The physician certification must be provided to NC Medicaid at the time of the screen. If at any time it appears that the individual's stay may exceed 30 days, and no later than the 25th calendar day, the receiving facility must submit an updated Level I screen to NC Medicaid to determine whether further evaluation under the Level II process may be necessary.

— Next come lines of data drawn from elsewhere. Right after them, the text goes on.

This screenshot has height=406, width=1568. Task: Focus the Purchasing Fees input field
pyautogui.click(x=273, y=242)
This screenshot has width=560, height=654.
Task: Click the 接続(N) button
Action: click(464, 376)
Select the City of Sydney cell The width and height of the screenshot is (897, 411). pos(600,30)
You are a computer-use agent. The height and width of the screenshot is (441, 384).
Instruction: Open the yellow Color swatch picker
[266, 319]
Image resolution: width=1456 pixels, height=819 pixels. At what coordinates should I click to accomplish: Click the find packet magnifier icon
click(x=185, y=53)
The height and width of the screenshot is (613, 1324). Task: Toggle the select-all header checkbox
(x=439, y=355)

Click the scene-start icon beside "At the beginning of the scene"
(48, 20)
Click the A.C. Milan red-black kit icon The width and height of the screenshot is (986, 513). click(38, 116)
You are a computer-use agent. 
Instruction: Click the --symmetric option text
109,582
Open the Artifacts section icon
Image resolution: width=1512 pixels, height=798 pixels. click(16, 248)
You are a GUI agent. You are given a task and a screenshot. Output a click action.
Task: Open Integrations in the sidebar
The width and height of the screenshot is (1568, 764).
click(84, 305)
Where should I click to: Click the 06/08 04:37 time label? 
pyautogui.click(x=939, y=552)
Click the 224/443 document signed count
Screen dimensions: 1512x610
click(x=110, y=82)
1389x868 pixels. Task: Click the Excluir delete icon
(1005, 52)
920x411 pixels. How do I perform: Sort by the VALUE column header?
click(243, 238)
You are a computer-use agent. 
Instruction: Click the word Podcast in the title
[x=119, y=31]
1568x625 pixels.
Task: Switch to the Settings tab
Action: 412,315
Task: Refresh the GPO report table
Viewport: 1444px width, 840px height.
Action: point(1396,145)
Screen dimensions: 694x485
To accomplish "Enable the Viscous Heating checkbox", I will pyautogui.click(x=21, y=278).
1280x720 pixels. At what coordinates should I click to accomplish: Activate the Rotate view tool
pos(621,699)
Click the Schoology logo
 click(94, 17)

Provisional Admission allows for temporary (seven-day) admission of persons whose delirium precluded the ability to make an accurate diagnosis. Facilities with admissions approved under this category must follow Level I screening procedures for an update, if the delirium clears, or no later than the fifth calendar day following admission.

Emergency Admission applies to nursing facility applicants who have evidence of SMI, I/DD or RC and require temporary nursing facility admission of no greater than seven calendar days in an emergency protective services situation. If at any time it appears that the individual's stay may exceed seven days, and no later than the fifth calendar day, the receiving facility must submit an updated Level I screen to NC Medicaid to determine whether further evaluation under the Level II process may be necessary. 
This standard applies if: 

  • based on the SMI, I/DD or RC individual's physical and/or environmental condition, there is a sudden and unexpected need for immediate SNF placement; and 
  • the above need requires temporary placement until alternative services and or placement can be secured and no other placement options are available.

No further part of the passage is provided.